So over the weekend we switched one of our main hospital implementations (with 150,000+) patients from our legacy patient registration functionality to the registration app functionality that is part of the reference application. Unfortunately, in short order we had to back out to our old patient registration because the “similar patients” check that is part of registration core was getting way too many hits and bringing the system to a grinding halt.
I’m in the process of loading up a sample copy of our large database to test in greater detail, but, looking at the code, it looks like the registration app hits the “similar patient” endpoint via AJAX after every field is entered, and the registration core endpoint does a query as long as there is at least one field to search against.
We need to limit this somehow. My first thought would be to restrict the search so that it is only kicked off if at least two elements in the person name are populated. I’d also add a max results parameter to the hibernate criteria. Thoughts?
Make sure you make this change at the algorithm level, and don’t bake it
into the UI.
Last time @mseaton and I discussed this I think we concluded that the
client would still ask “any similar patients?” each time you exit a field,
but the default similar patient search algorithms on the server side should
no-op and return quickly if there wasn’t enough data.
Ah, so looks like our main problem was not with the basic algorithm, but the NamePhoneticsPatientSearchAlgortihm. Looks like the NP search worked by querying all name matches using the NP service and intersecting them with the result of a basic similar patient algo with the name component excluded. So if you pass in only a name, this second query was basically returning all non-voided patients in the DB. No wonder it crashed the system!
We will still probably want to add the restrictions to the basic search regardless, however. I’m going to work on that and then move on to improving the NP search.
Hmm… so it’s not 100% clear what to do in this case. Restricting the search so that it only executes if 2 or more elements of the patient name are populated wouldn’t do a ton of good since the DB query is an OR query, not an AND, so it wouldn’t reduce the number of matches returned.
Basically, the basic algorithm does an OR search on all available fields, and then loops over the return patients and scores them based on which fields match, etc. This seems a reasonable way to do things as long as you’ve got a small-to-medium sized patient set. Since (I believe?) we are switching to Lucerne in 1.11, it seemed like it wasn’t worth putting too much effort into reworking this. So my plan is to focus just on the Name Phonetics algorithm and improve it to function similar to the algorithm we have in our legacy patient registration module.

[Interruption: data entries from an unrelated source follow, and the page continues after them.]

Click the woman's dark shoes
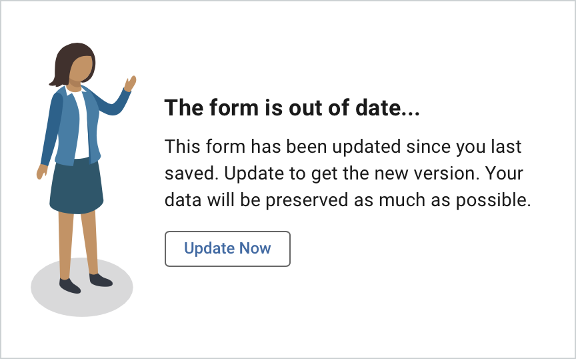This screenshot has width=576, height=359. click(70, 286)
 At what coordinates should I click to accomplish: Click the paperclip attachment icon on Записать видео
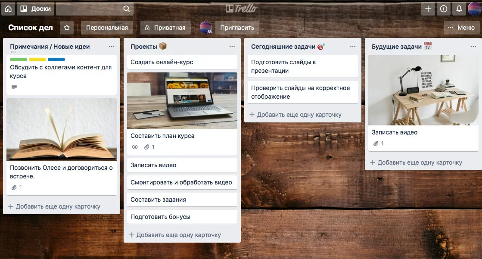click(375, 144)
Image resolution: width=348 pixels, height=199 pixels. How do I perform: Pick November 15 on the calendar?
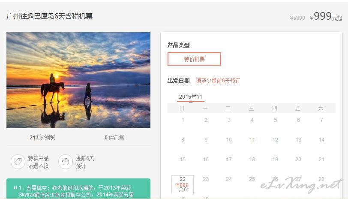tap(183, 159)
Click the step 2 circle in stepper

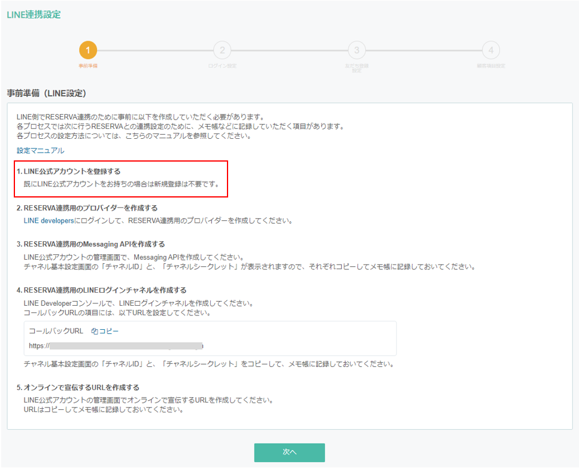point(222,50)
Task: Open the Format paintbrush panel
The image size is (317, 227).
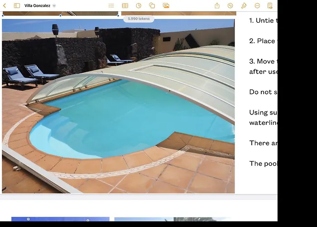Action: click(244, 5)
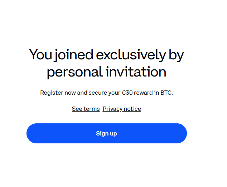Click 'Register now' in the subtitle

[x=58, y=93]
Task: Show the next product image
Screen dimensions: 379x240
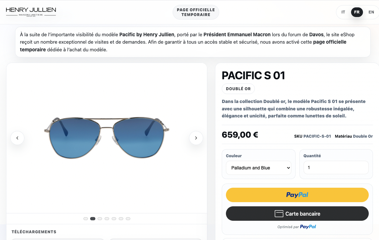Action: pyautogui.click(x=196, y=138)
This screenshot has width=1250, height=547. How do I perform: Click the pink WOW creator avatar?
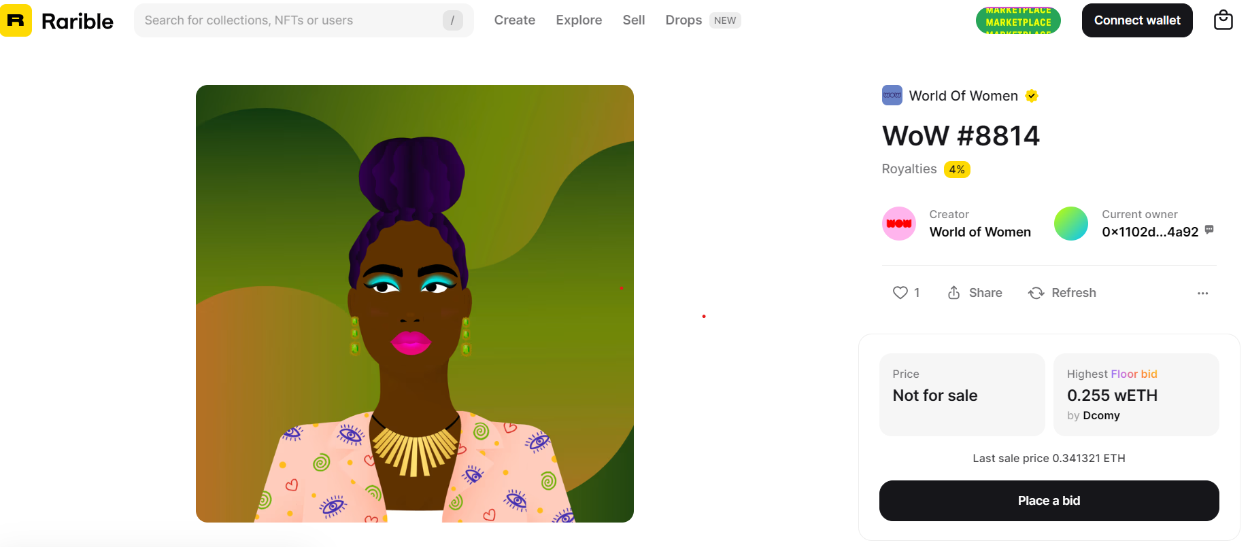(x=899, y=224)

We should have two types of seaches. I think we may have referred to them as “sensitive” and “specific”, but the point is that the algorithms/scoring & attributes compared may differ between a sensitive search (used when you are trying to help the user find a patient based on partial information) and a specific search (used to help ensure that the new patient you’re about to create isn’t a duplicate).
In any case, Lucene will make finding potential matches & having scores for them much simpler and return results nearly instantly even for large patient sets. So, use the 80/20 rule when trying to make the pre-lucene search functional.